In my last post, I talked about how you can get 43%-67% faster backups. Today, I’m using that same SQL Server setup to discuss how throwing more CPU cores might help you check for corruption faster if you’ve already got modern fast storage. I don’t expect everyone to go to this level of detail by any means, but it’s the kind of tuning you can do when you’re facing multiple terabytes of production data per server and shrinking maintenance windows.
You need to check for corruption regularly because SQL Server isn’t doing it for you (although I’ve asked Microsoft to do that, and you can vote for it.) All kinds of things can cause corruption: storage issues, storage networking issues, and even SQL Server bugs like this or this or this or this or this.
However, folks are often hesitant to run DBCC CHECKDB because it has a reputation for being resource-intensive. Good news, though: there are a few easy ways to influence CHECKDB’s impact.
Performance tweak #1:
run it across more cores.
In Standard Edition, CHECKDB is single-threaded. That’s because you don’t need fast corruption checking in Standard Edition because it doesn’t have any corruption bugs at all. Nope, none whatsoever. Those of you on Standard Edition can just ignore this tweak and move right on to the next one.
Enterprise Edition has parallel corruption checking because it’s so much more vulnerable to corruption bugs (is that right? that must be what it is – surely it can’t be a money grab) and since SQL Server 2016, CHECKDB has accepted a MAXDOP parameter that lets you set the number of CPU cores involved. You can also hint it upwards, higher than the server-level MAXDOP, so that it can use more threads even on servers hosting single-threaded apps.
The more you use, the more you save, but the story here is a little trickier than the multi-file backup post.
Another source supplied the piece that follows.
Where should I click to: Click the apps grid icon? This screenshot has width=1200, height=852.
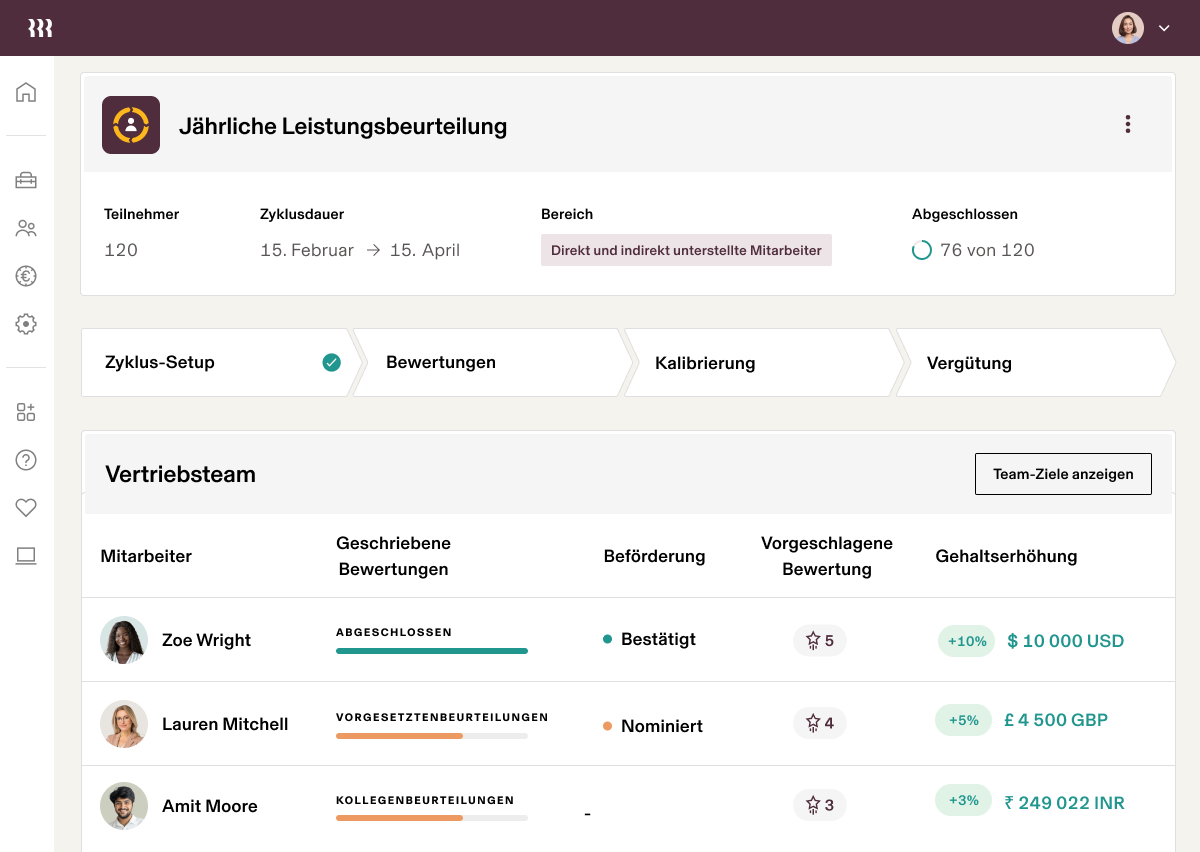pos(26,412)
Here, I not only examined CHECKDB’s runtime, but also the amount of wait time generated by the command, and the wait time ratio. Wait time ratio means for every minute on the clock, how many minutes did SQL Server spend waiting? The higher that number goes, the uglier your performance is.
|MAXDOP||Minutes||Wait Time, Minutes||Wait Time Ratio|
Keep in mind that this particular SQL Server has 48 physical cores, 96 with hyperthreading turned on.
At MAXDOP 64, we’re checking 56GB of data per minute, and:
- CHECKDB runs 86% faster than when it’s single-threaded
- 59% faster than MAXDOP 8 (which is what a lot of folks would be at if they set server-level MAXDOP here)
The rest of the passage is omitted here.